TO DO: In the article on the tiny ladybug and cotton insects, how long are adult Scymnus beetles?

TEXT BLOCK:
Content starts

Menu
Published on 09/01/97

Tiny Ladybug May Help Ease Cotton Insect Woes

Of all the rude things a lady can do, eating her guests tops the list. Offering visitors less than their favorite snacks isn't too sociable, either.

But that's what the Scymnus beetle does to aphids and fire ants. The tiny lady beetles' behavior makes them welcome in cotton farmers' fields.

"It's a good little predator, even though it's very small," said John Ruberson, a University of Georgia research entomologist. "We're working to learn how much insect control the Scymnus provides."

The Scymnus is a type of ladybug. Only about one-third the size of other ladybugs, adults are only an eighth of an inch long. They aren't even big enough to have spots. But they eat caterpillar eggs and aphids that can damage crop plants, particularly cotton.

All ladybugs are beneficial. But at Ruberson's labs on the Tifton campus of the UGA College of Agricultural and Environmental Sciences, he and graduate student Andrea Southworth have found something special about the Scymnus.

Content ends

DATA:
Content starts

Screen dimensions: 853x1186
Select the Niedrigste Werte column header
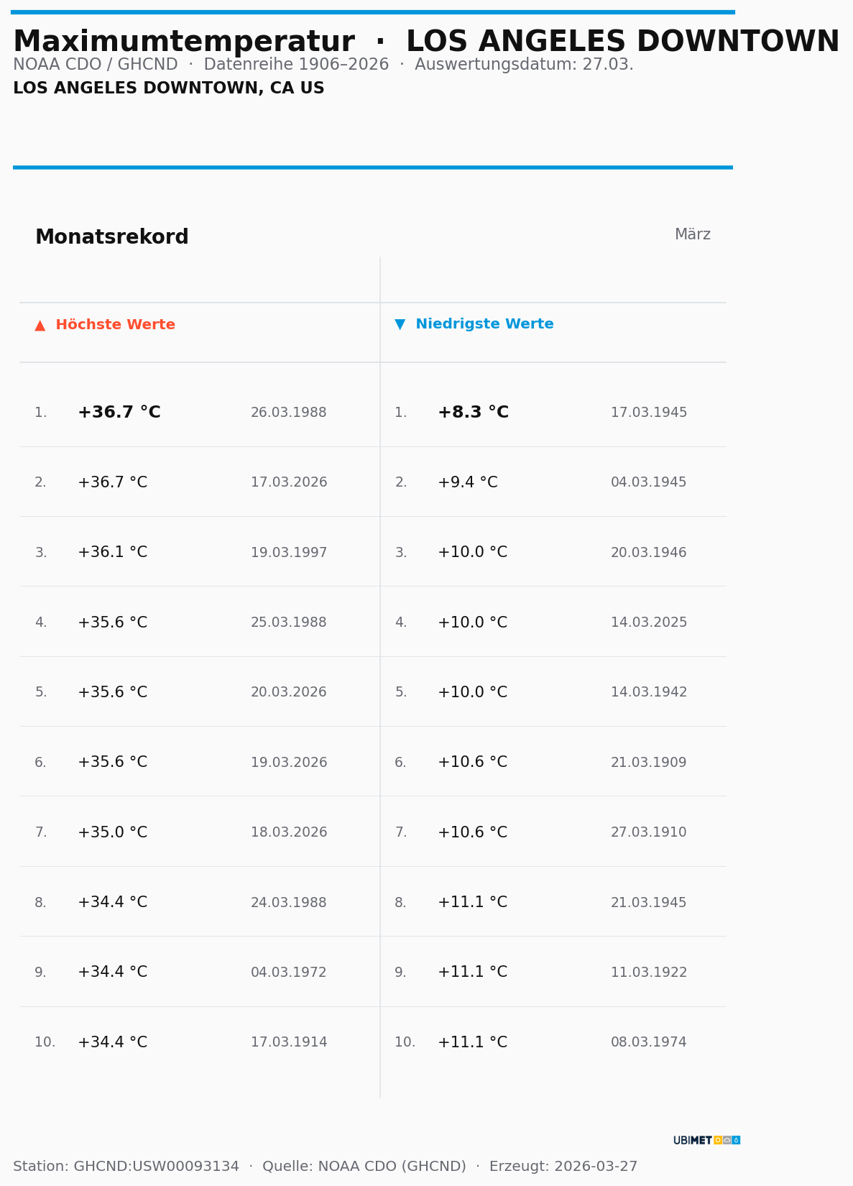(484, 324)
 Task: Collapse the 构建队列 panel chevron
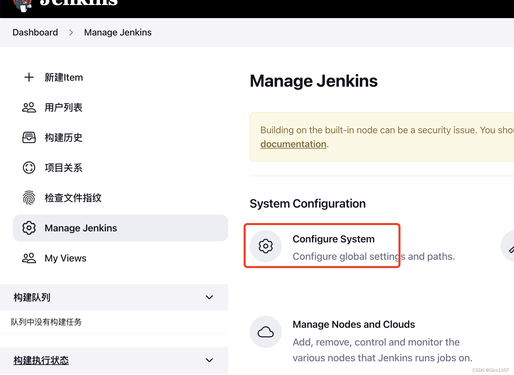coord(209,297)
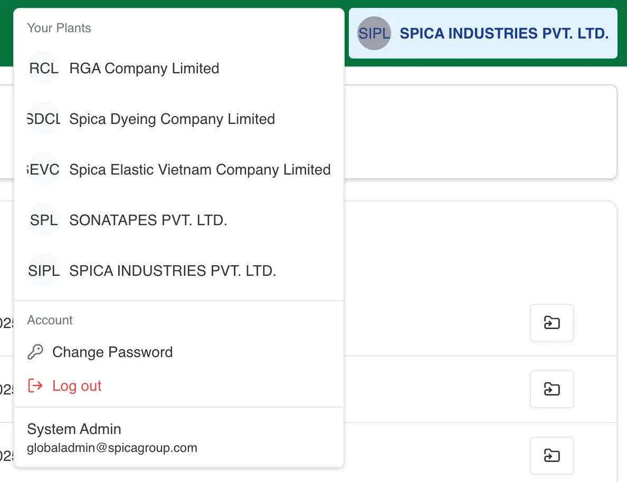Click the first row's folder-arrow icon button
This screenshot has height=482, width=627.
tap(552, 323)
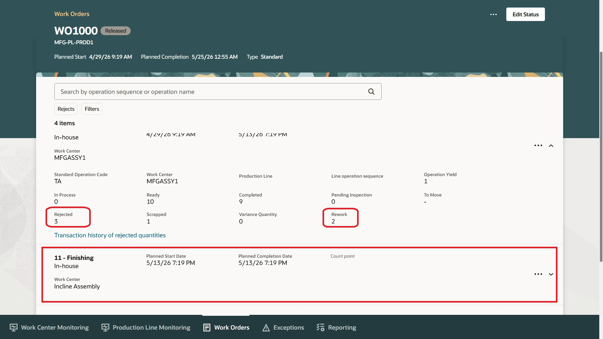Open the ellipsis menu for 11 - Finishing operation
The image size is (603, 339).
(x=538, y=274)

Content ends

WRITTEN ANSWER: Only an eighth of an inch long.